Your assignment →
Reproduce all of the data exactly, with no line skipped.

*-*-*

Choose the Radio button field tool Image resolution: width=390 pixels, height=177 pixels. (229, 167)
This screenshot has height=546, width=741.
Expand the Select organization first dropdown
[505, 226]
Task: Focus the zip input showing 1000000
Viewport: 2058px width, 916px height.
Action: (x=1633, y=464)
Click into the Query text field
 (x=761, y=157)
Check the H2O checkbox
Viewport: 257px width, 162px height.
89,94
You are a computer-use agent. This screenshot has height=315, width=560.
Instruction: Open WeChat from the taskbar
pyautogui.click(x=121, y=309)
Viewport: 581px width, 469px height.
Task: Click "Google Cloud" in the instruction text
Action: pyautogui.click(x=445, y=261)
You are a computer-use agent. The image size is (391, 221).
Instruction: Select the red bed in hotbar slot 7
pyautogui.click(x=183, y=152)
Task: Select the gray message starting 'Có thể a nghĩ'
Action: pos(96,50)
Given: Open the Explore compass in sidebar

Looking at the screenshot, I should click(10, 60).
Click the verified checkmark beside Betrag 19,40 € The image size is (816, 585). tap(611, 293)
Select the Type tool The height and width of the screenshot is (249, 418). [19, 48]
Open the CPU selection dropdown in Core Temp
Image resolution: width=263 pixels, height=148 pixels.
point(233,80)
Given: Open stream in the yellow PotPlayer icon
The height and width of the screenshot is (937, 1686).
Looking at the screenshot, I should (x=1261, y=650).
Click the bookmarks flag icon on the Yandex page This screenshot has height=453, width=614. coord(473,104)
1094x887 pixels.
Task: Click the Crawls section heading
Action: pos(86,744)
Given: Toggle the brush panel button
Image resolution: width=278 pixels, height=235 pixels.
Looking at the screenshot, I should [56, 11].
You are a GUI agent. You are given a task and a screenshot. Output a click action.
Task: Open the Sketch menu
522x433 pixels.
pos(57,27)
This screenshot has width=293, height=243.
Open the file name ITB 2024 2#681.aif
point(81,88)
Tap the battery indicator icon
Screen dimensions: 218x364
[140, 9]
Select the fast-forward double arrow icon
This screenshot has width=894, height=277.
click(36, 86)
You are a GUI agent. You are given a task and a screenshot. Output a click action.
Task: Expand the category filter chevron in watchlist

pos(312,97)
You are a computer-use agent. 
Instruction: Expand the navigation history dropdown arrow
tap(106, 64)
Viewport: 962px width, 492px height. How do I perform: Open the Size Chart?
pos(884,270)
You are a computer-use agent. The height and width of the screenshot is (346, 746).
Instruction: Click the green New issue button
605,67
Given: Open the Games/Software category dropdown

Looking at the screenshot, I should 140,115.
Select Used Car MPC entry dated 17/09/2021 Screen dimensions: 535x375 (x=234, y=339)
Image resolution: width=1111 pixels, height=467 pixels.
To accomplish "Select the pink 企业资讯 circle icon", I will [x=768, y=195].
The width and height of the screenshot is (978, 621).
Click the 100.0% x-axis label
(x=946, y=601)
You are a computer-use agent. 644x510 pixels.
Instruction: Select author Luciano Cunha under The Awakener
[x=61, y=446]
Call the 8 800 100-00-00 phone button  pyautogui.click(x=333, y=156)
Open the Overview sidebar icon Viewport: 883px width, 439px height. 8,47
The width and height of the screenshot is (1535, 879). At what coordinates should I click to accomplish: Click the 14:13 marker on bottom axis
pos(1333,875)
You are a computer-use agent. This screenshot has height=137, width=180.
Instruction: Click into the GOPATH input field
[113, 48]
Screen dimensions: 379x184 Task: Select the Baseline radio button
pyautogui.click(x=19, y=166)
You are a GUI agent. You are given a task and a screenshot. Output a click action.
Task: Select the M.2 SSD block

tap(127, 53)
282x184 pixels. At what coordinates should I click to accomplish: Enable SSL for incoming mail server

*-*-*

Task response →
Choose the Radio button field tool Image resolution: width=390 pixels, height=177 pixels. (229, 167)
This screenshot has height=546, width=741.
Expand the Select organization first dropdown
[505, 226]
Task: Focus the zip input showing 1000000
Viewport: 2058px width, 916px height.
Action: (x=1633, y=464)
Click into the Query text field
 (x=761, y=157)
Check the H2O checkbox
Viewport: 257px width, 162px height.
89,94
You are a computer-use agent. This screenshot has height=315, width=560.
Instruction: Open WeChat from the taskbar
pyautogui.click(x=121, y=309)
Viewport: 581px width, 469px height.
Task: Click "Google Cloud" in the instruction text
Action: pyautogui.click(x=445, y=261)
You are a computer-use agent. The image size is (391, 221).
Instruction: Select the red bed in hotbar slot 7
pyautogui.click(x=183, y=152)
Task: Select the gray message starting 'Có thể a nghĩ'
Action: pos(96,50)
Given: Open the Explore compass in sidebar

Looking at the screenshot, I should click(10, 60).
Click the verified checkmark beside Betrag 19,40 € The image size is (816, 585). tap(611, 293)
Select the Type tool The height and width of the screenshot is (249, 418). [19, 48]
Open the CPU selection dropdown in Core Temp
Image resolution: width=263 pixels, height=148 pixels.
point(233,80)
Given: Open stream in the yellow PotPlayer icon
The height and width of the screenshot is (937, 1686).
Looking at the screenshot, I should (x=1261, y=650).
Click the bookmarks flag icon on the Yandex page This screenshot has height=453, width=614. coord(473,104)
1094x887 pixels.
Task: Click the Crawls section heading
Action: pos(86,744)
Given: Toggle the brush panel button
Image resolution: width=278 pixels, height=235 pixels.
Looking at the screenshot, I should [56, 11].
You are a GUI agent. You are given a task and a screenshot. Output a click action.
Task: Open the Sketch menu
522x433 pixels.
pos(57,27)
This screenshot has width=293, height=243.
Open the file name ITB 2024 2#681.aif
point(81,88)
Tap the battery indicator icon
Screen dimensions: 218x364
[140, 9]
Select the fast-forward double arrow icon
This screenshot has width=894, height=277.
click(36, 86)
You are a GUI agent. You are given a task and a screenshot. Output a click action.
Task: Expand the category filter chevron in watchlist

pos(312,97)
You are a computer-use agent. 
Instruction: Expand the navigation history dropdown arrow
tap(106, 64)
Viewport: 962px width, 492px height. How do I perform: Open the Size Chart?
pos(884,270)
You are a computer-use agent. The height and width of the screenshot is (346, 746).
Instruction: Click the green New issue button
605,67
Given: Open the Games/Software category dropdown

Looking at the screenshot, I should 140,115.
Select Used Car MPC entry dated 17/09/2021 Screen dimensions: 535x375 (x=234, y=339)
Image resolution: width=1111 pixels, height=467 pixels.
To accomplish "Select the pink 企业资讯 circle icon", I will [x=768, y=195].
The width and height of the screenshot is (978, 621).
Click the 100.0% x-axis label
(x=946, y=601)
You are a computer-use agent. 644x510 pixels.
Instruction: Select author Luciano Cunha under The Awakener
[x=61, y=446]
Call the 8 800 100-00-00 phone button  pyautogui.click(x=333, y=156)
Open the Overview sidebar icon Viewport: 883px width, 439px height. 8,47
The width and height of the screenshot is (1535, 879). At what coordinates should I click to accomplish: Click the 14:13 marker on bottom axis
pos(1333,875)
You are a computer-use agent. This screenshot has height=137, width=180.
Instruction: Click into the GOPATH input field
[113, 48]
Screen dimensions: 379x184 Task: Select the Baseline radio button
pyautogui.click(x=19, y=166)
You are a GUI agent. You are given a task and a screenshot. Output a click action.
Task: Select the M.2 SSD block

tap(127, 53)
282x184 pixels. At what coordinates should I click to accomplish: Enable SSL for incoming mail server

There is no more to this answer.